_Task statement_. Retype exactly the lines from the one containing "The image size" through the last line of the records below, including both, and leave out any pictures.

Given records Start Marker

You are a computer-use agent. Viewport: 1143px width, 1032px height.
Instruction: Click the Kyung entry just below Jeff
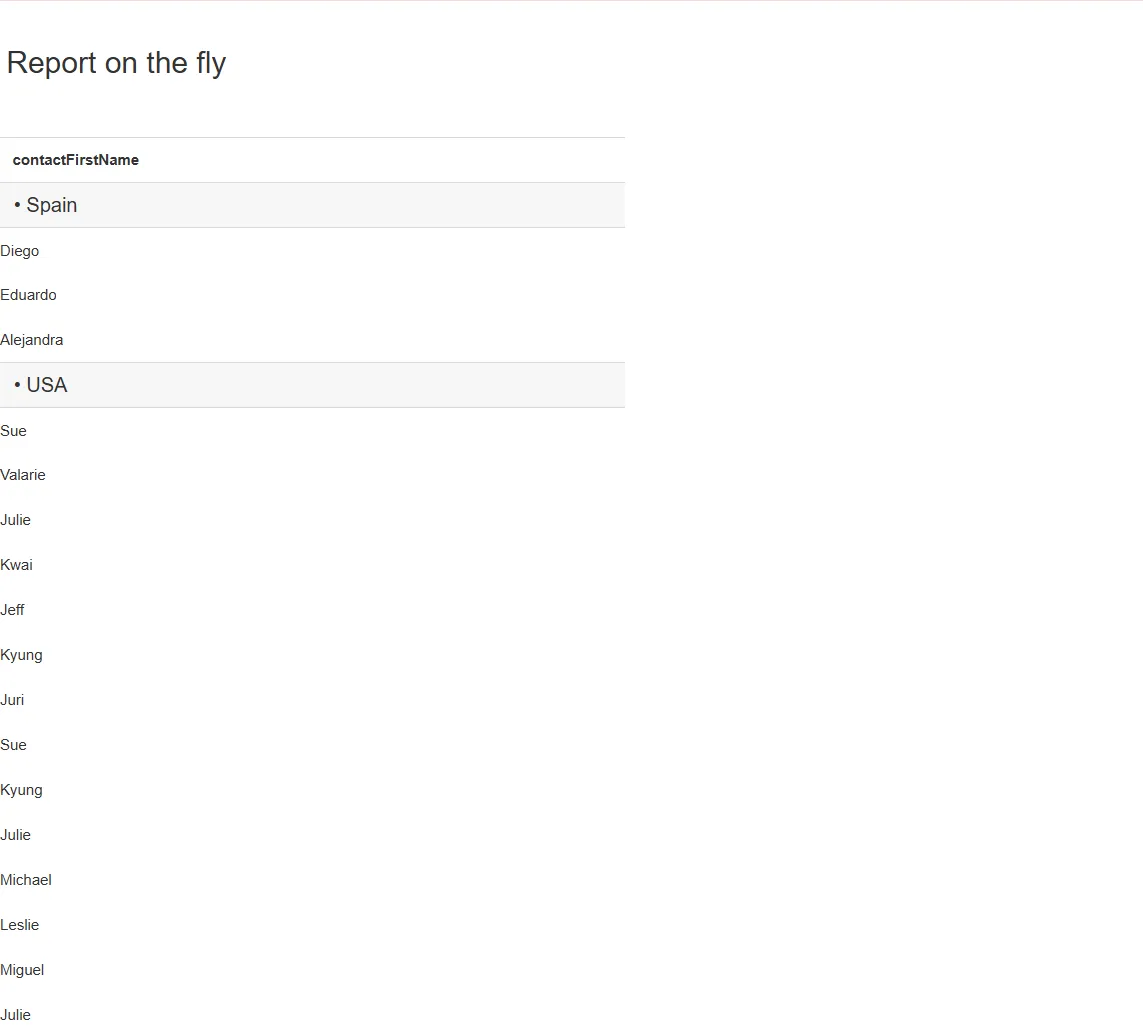(22, 655)
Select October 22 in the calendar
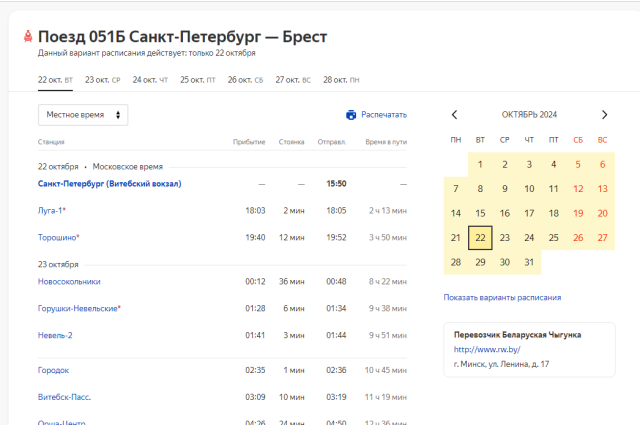 click(480, 238)
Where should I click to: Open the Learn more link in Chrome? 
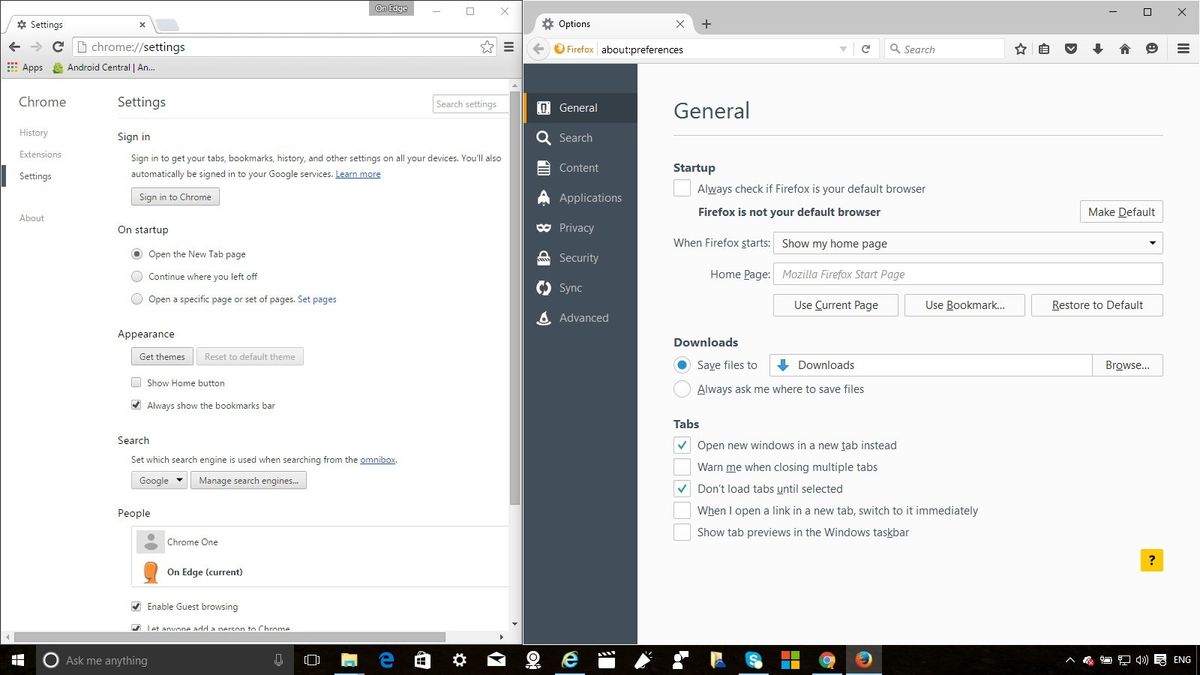[x=358, y=174]
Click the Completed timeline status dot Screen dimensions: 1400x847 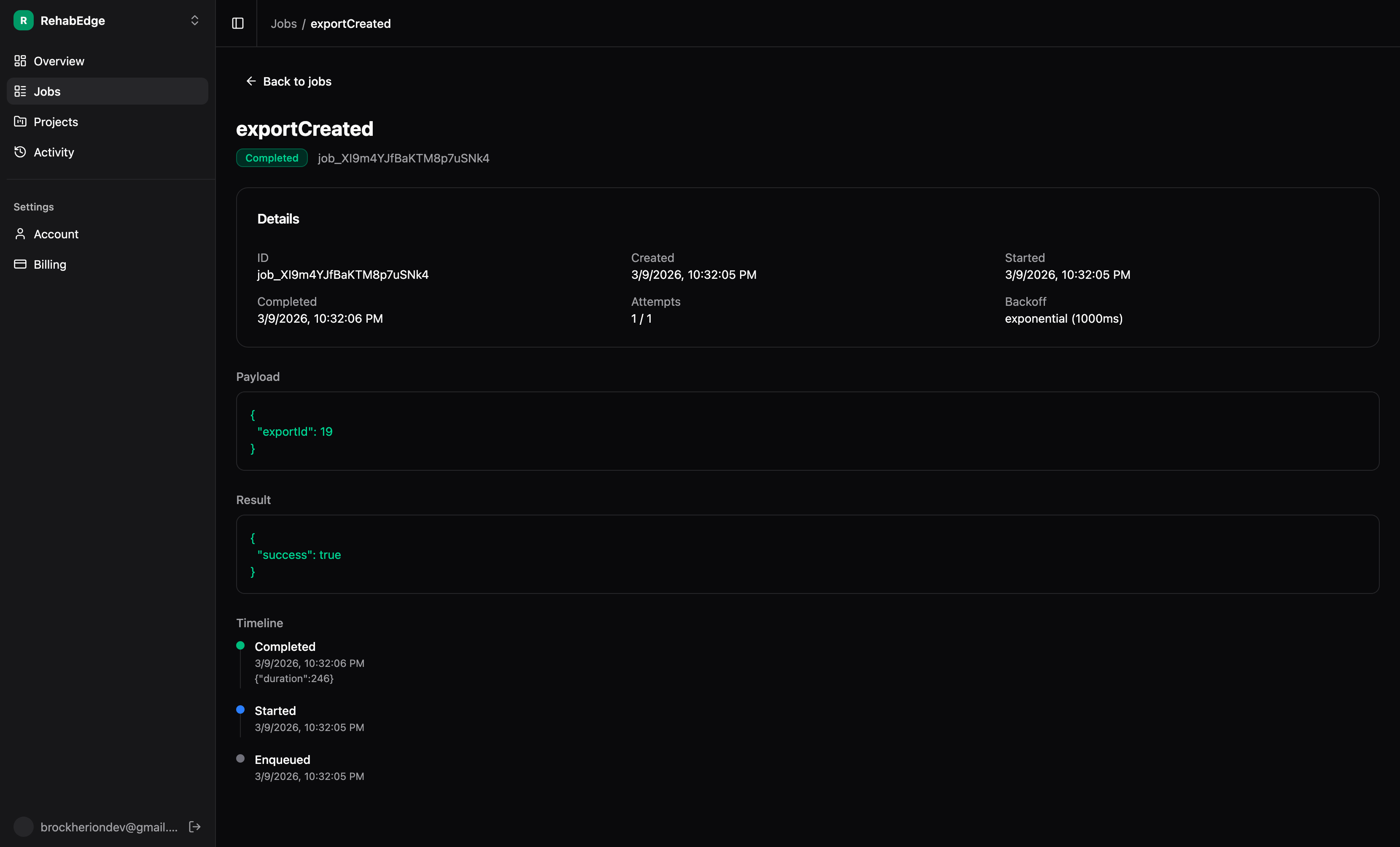(240, 646)
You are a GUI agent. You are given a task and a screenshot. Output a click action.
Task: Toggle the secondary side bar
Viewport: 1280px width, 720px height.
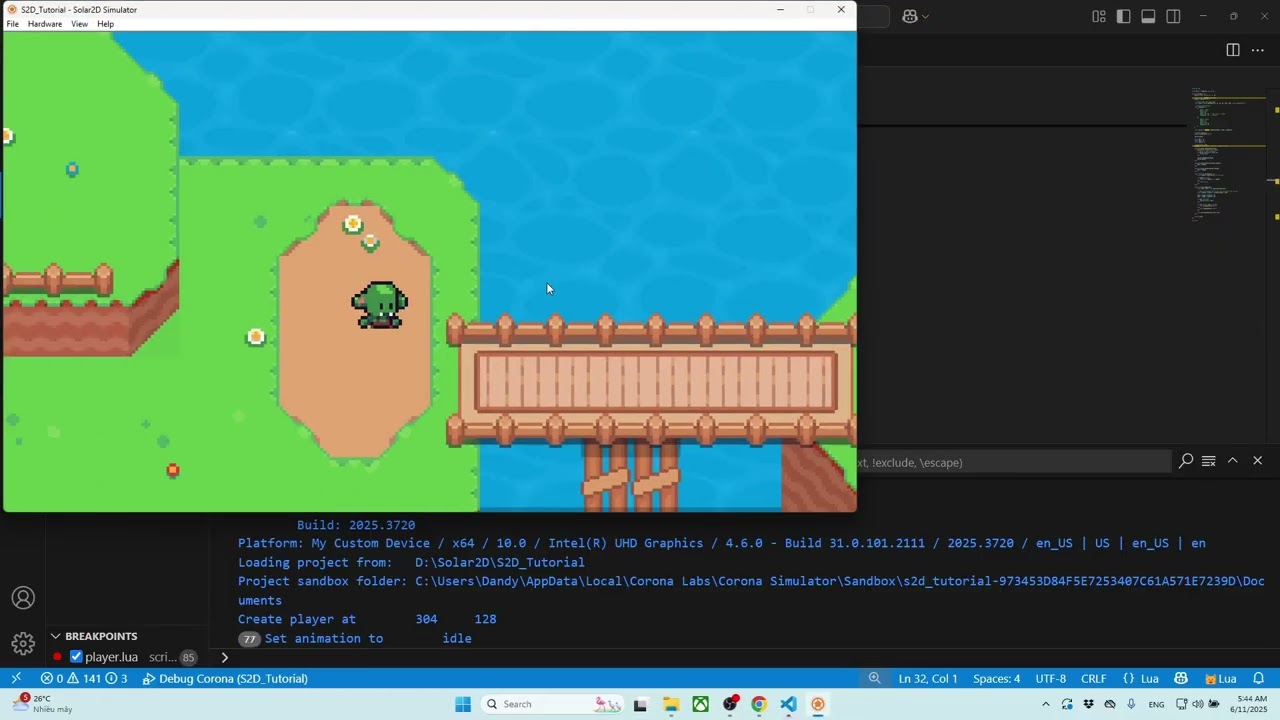(1173, 16)
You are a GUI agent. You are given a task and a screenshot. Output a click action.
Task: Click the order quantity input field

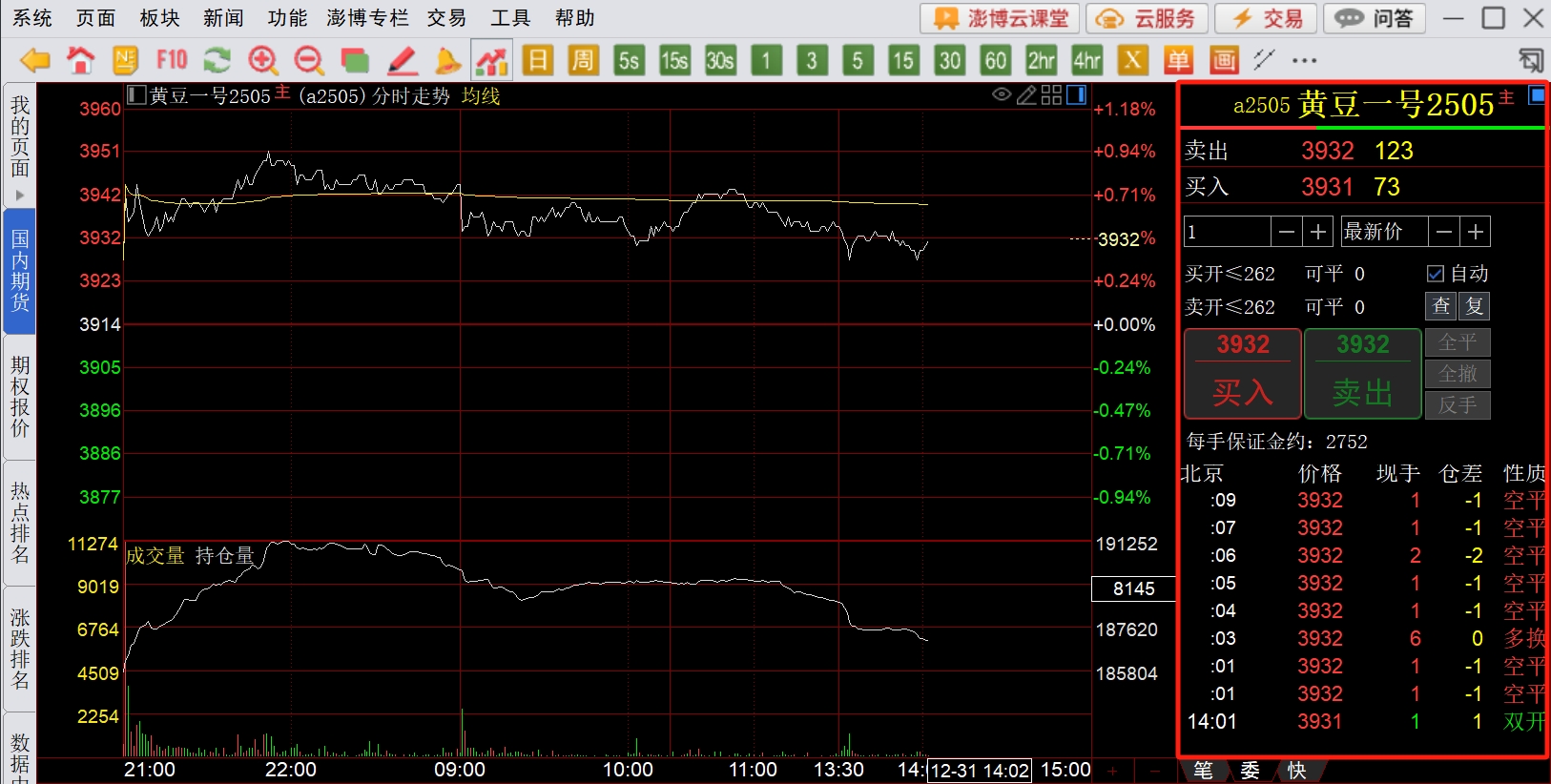click(1227, 232)
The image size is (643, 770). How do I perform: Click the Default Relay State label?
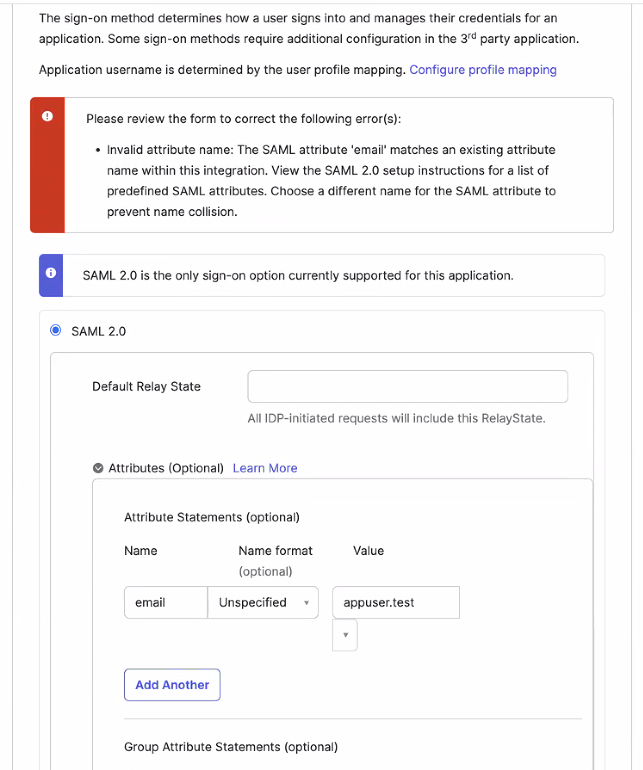click(146, 387)
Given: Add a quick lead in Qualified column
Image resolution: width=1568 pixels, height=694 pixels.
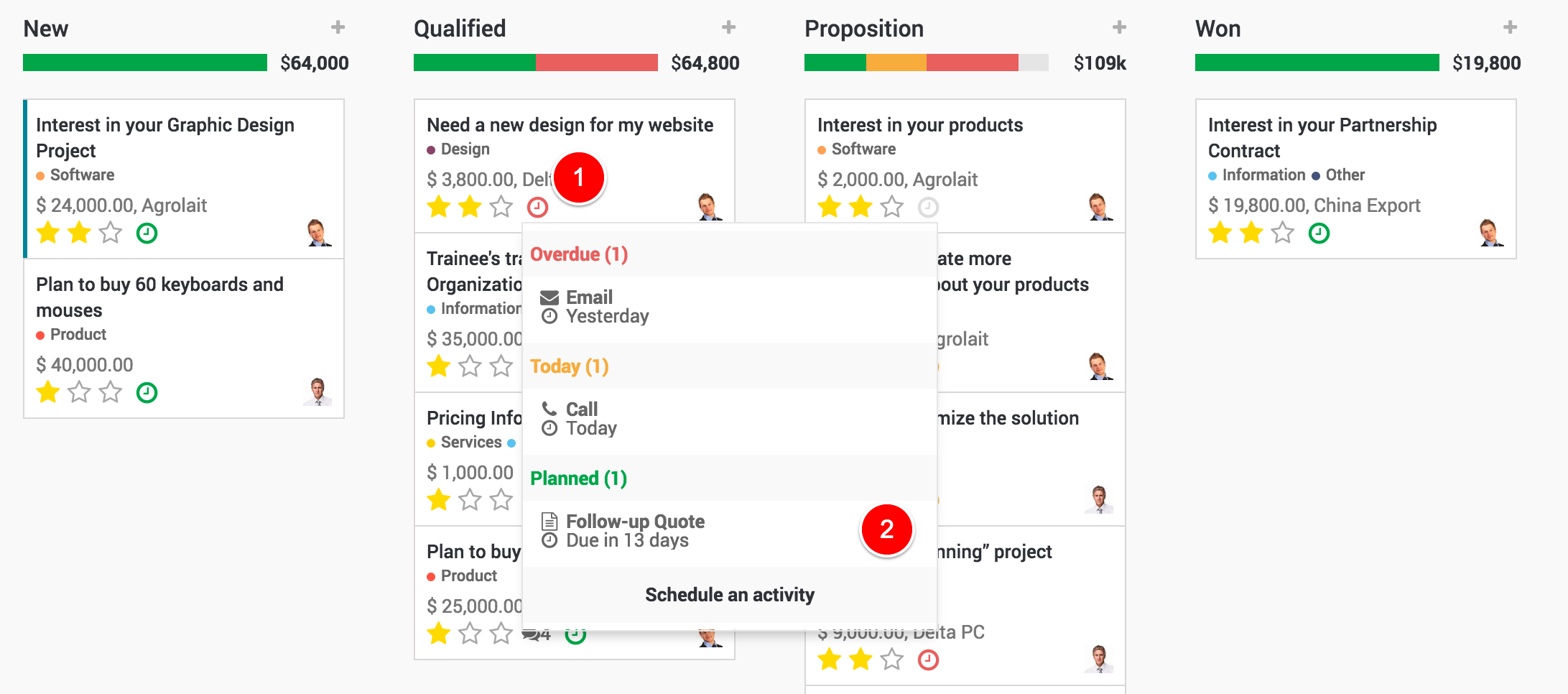Looking at the screenshot, I should pyautogui.click(x=728, y=27).
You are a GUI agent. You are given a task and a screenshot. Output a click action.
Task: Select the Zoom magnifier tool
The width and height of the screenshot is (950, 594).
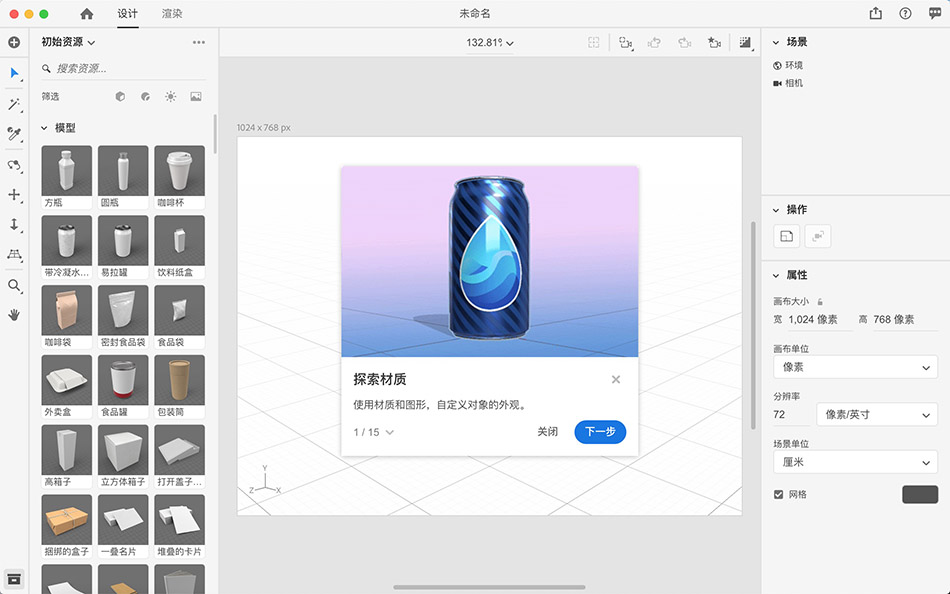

Given records End Marker

_Your solution_.
The image size is (643, 770). How do I perform: Click the Default Relay State label?
click(146, 387)
Given: Add a quick lead in Qualified column
Image resolution: width=1568 pixels, height=694 pixels.
Looking at the screenshot, I should pyautogui.click(x=728, y=27).
You are a GUI agent. You are given a task and a screenshot. Output a click action.
Task: Select the Zoom magnifier tool
The width and height of the screenshot is (950, 594).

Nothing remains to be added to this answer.